■ RECORDS FOR PROCESSING ■
######
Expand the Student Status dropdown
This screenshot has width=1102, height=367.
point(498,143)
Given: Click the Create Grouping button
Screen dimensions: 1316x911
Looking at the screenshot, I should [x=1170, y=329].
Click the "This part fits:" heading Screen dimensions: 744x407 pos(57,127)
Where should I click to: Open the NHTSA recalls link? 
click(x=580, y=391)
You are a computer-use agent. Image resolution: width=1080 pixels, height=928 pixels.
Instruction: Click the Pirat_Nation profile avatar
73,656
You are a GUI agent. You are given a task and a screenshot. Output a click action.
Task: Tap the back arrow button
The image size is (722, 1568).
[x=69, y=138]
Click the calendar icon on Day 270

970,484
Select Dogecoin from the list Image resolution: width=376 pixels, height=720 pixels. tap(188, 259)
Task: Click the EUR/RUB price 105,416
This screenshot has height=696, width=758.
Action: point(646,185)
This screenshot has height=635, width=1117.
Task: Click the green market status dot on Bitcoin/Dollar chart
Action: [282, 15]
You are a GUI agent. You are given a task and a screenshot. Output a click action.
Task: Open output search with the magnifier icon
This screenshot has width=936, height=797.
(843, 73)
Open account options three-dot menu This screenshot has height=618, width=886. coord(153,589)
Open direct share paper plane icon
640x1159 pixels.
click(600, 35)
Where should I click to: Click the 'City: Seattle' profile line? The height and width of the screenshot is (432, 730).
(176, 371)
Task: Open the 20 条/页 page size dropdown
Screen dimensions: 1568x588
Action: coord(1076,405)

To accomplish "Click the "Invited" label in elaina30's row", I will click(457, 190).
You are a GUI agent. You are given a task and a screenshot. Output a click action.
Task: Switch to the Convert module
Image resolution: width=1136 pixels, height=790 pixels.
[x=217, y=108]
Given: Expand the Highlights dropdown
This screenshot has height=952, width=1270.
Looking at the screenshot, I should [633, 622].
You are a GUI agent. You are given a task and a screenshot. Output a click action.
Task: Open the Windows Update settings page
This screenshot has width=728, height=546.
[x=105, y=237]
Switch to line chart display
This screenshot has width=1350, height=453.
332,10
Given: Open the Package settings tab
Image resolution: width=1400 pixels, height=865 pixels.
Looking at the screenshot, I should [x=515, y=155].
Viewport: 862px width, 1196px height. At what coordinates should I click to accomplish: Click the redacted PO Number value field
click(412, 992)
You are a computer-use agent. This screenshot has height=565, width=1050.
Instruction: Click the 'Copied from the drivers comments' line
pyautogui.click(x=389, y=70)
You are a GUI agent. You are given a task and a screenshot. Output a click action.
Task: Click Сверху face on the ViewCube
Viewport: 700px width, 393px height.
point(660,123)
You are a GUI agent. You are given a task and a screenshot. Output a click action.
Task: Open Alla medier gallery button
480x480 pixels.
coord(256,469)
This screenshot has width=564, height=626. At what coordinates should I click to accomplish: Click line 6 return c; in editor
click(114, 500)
######
■ THE TASK ■
Everything from the line containing "Task: Open Alla medier gallery button" through the last line of the records must be given again exactly; leave out all other lines.

■ THE ANSWER ■
Task: Open Alla medier gallery button
480x480 pixels.
coord(256,469)
This screenshot has width=564, height=626. At what coordinates should I click to accomplish: Click line 6 return c; in editor
click(114, 500)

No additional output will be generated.